I am at a monastery which includes a publishing house, and part of what we have is a shelf's worth of hard drives containing the work product of monks past and possibly present. I am expecting to find word processing and publishing documents in more than one (natural) language, organized (or not) in ways that made sense to the individual contributors. I am expecting Macintosh as among the most common, and also Windows, and for that matter possibly an MS-DOS disk or two. (I am also expecting, based on what I know of anthropology, to find out I was significantly wrong in one or more assumption(s) I brought to the table.)

The endgame of what I would like to achieve is an intranet server, running on the same engine as https://orthodoxchurchfathers.com, which indexes HTML output having a link to the original media file and a POSH copy of the text content of the media file, for those documents I was able to successfully access.

—-EDIT—

The original questions asked were something of a catch-all, and the question was closed for not being focused.

So I want to ask the one question that most motivated me to ask.

In the theory of relational databases, the principles include that you don’t store a person’s age; you may, however, store a person’s birthdate, and perhaps make a view that calculates the person’s age on the fly.

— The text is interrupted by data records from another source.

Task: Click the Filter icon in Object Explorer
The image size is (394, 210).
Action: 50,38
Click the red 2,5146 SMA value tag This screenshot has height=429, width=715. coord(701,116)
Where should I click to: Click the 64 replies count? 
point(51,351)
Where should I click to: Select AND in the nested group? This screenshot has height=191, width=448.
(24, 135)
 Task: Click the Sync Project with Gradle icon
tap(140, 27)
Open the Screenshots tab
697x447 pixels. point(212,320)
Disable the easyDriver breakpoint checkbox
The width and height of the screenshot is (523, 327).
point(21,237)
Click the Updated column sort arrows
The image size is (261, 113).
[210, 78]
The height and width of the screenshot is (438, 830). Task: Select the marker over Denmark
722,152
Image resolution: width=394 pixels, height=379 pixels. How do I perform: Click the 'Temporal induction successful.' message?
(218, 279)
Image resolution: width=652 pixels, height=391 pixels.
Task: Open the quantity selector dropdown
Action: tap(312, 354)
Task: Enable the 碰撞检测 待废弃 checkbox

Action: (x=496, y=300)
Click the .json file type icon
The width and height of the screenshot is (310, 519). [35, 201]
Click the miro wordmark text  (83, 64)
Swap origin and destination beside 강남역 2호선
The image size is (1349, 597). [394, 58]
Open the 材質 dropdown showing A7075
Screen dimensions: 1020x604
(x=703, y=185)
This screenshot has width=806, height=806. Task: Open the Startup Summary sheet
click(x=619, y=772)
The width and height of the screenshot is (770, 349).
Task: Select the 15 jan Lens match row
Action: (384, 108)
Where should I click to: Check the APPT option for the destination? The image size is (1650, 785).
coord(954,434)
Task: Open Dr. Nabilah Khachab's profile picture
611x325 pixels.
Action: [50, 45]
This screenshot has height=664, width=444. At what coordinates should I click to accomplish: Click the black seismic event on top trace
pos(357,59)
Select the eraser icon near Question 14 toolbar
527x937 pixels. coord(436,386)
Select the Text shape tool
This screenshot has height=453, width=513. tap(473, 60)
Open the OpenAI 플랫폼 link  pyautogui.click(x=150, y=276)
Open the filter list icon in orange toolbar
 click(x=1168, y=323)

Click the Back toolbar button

In system administration, it is a principle that stinginess with privileges is kindness in disguise, and it is a related principle that work should be done at the lowest level of privilege that is sufficient. In software engineering, it is a micro-principle that you don’t change the counter or the endpoint in a count-control loop, and if you have what is otherwise a valid use case for doing it, you should use a for loop, and it is a macro-principle that you should be aware of patterns and reuse them as appropriate to the situation. All of these are important but not obvious principles that distinguish doing something well rather than doing an autodidact’s first take.

So, my question is, what are the principles, perhaps in knowledge management, that distinguish copying well-engineered wheels from reinventing the wheel.

Thanks,

Christos Hayward
  • 1,180
  • 3
  • 16
  • 39

1 Answers1

3

I worked in a company that did stuff similar to this. It was for legal discovery, which encounters many of the same problems; having to render to PDF and full text index any file created by a company, going back 20+ years. It's hard work, but you have some constraints that make it easier. You have to_html and to_text problems to solve.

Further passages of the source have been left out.